Der Konstruktivismus setzt sich aus kontrollierten Elementen und bestimmten definierten Beziehungen zusammen. Der Künstler konstruiert ein Bild/ eine Skulptur, wobei die Maßeinheit, das heißt die Relation der Elemente exakt vorgegeben sind. Der Konstruktivismus setzte sich das Ziel, eine Kunst zu schaffen, die den Bedingungen einer wissen- und mathematischen, sowie einer technischen Zeit entspricht und dem in ihr lebenden Menschen ein entsprechendes ästhetisches Erleben vermittelt.

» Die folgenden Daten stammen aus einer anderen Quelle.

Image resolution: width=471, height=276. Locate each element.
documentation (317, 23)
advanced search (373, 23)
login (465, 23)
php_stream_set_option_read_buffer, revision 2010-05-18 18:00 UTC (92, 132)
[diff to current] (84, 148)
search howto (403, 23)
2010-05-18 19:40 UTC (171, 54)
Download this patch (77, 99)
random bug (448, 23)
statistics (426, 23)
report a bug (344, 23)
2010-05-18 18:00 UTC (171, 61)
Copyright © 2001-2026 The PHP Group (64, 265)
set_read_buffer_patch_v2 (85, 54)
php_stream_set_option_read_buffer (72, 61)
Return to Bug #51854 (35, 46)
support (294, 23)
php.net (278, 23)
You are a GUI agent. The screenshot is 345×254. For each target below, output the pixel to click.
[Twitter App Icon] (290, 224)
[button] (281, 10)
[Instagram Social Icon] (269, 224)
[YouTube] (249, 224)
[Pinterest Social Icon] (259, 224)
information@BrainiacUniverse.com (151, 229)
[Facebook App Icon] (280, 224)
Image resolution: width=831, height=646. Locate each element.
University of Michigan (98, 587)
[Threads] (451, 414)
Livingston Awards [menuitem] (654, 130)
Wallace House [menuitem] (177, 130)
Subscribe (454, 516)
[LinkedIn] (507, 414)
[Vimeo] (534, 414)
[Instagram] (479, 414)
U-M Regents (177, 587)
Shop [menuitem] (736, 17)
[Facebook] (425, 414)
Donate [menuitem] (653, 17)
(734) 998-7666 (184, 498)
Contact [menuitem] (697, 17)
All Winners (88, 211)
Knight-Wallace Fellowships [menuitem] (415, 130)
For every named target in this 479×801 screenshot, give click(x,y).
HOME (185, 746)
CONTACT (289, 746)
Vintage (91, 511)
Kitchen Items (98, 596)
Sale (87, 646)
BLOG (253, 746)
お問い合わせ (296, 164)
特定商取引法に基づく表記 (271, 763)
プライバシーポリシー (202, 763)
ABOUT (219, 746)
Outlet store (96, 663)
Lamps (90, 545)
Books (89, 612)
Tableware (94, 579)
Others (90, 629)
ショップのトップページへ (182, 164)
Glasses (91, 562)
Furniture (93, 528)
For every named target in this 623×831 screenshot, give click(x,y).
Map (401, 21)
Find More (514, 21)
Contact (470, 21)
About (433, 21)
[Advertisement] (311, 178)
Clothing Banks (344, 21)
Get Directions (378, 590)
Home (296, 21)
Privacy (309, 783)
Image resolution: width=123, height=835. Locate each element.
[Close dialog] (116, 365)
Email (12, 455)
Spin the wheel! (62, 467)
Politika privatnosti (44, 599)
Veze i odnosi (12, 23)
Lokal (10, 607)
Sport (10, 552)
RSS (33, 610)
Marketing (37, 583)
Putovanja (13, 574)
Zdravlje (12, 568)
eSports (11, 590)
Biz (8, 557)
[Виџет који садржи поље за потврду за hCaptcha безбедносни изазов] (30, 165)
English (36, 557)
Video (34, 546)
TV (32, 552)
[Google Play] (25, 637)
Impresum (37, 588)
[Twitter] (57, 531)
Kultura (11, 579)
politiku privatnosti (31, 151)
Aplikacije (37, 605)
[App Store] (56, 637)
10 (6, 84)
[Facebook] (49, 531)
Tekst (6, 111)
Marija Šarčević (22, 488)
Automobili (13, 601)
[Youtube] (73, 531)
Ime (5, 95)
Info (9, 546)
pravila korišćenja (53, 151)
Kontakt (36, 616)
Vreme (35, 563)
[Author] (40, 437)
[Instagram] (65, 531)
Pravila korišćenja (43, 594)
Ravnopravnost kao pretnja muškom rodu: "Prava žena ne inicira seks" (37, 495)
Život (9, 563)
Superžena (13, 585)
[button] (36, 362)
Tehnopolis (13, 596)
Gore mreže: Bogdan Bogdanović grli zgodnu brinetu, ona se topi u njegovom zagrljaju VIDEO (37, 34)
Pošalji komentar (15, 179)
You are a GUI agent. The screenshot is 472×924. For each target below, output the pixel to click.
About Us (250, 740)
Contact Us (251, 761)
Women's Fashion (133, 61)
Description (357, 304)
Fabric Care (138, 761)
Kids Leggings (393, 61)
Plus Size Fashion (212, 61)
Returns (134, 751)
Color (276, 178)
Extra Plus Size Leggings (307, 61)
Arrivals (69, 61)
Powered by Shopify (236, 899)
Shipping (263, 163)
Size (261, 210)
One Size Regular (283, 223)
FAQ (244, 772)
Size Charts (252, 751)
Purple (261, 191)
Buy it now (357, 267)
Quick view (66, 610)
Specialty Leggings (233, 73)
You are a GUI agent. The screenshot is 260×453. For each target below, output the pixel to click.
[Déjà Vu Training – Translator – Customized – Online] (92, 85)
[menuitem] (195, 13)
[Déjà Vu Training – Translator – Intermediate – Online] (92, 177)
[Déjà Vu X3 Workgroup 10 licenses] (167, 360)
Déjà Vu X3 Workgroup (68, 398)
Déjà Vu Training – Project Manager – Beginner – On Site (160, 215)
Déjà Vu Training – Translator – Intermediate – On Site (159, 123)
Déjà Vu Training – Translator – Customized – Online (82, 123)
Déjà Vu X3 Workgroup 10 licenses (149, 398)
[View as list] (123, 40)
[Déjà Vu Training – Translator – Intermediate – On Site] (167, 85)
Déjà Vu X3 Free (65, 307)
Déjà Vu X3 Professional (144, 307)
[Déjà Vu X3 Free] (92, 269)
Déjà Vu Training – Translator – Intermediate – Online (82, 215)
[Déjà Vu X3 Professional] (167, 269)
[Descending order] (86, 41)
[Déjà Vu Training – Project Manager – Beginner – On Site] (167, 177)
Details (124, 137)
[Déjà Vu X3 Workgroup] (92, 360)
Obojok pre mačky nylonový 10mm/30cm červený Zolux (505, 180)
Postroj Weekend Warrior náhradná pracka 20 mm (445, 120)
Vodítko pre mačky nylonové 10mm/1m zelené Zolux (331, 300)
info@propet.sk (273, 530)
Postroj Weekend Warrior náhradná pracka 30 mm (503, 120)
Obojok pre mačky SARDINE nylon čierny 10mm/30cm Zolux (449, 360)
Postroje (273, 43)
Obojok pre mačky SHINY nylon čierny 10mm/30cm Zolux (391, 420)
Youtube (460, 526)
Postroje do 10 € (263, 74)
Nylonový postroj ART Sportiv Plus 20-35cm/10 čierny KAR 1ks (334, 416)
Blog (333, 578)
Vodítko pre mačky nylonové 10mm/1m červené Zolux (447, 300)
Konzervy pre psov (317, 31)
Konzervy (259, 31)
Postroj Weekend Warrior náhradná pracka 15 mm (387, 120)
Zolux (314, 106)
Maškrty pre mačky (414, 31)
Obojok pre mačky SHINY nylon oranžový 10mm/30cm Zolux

Dieser entwickelte sich ab 1913 ausgehend von Kubismus und Futurismus unter russischen Künstler wie Wladimir Tatlin, Alexander Rodtschenko oder El Lissitzky.

Die Konkrete Kunst wird mit der Künstlergruppe „De Stijl“ in Verbindung gebracht. 1917 gründeten niederländische Künstler um Theo von Doesburg und Piet Mandrain diese Gruppe und strebten eine strenge, funktionalistische Kunst an.

Die Konkrete Kunst ist rein mathematisch, ungegenständlich, abstrakt und in 2D gedacht und rational nachvollziehbar. Der Konstruktivismus baut darauf auf und erweitert dessen Begrifflichkeit auch in der Fläche. Supermatismus ging dann weiter in die dritte Dimension und hat perspektivische Aspekte dieser Konstruktionsrahmen übernommen und diese im Raum ausgebreitet und angeordnet.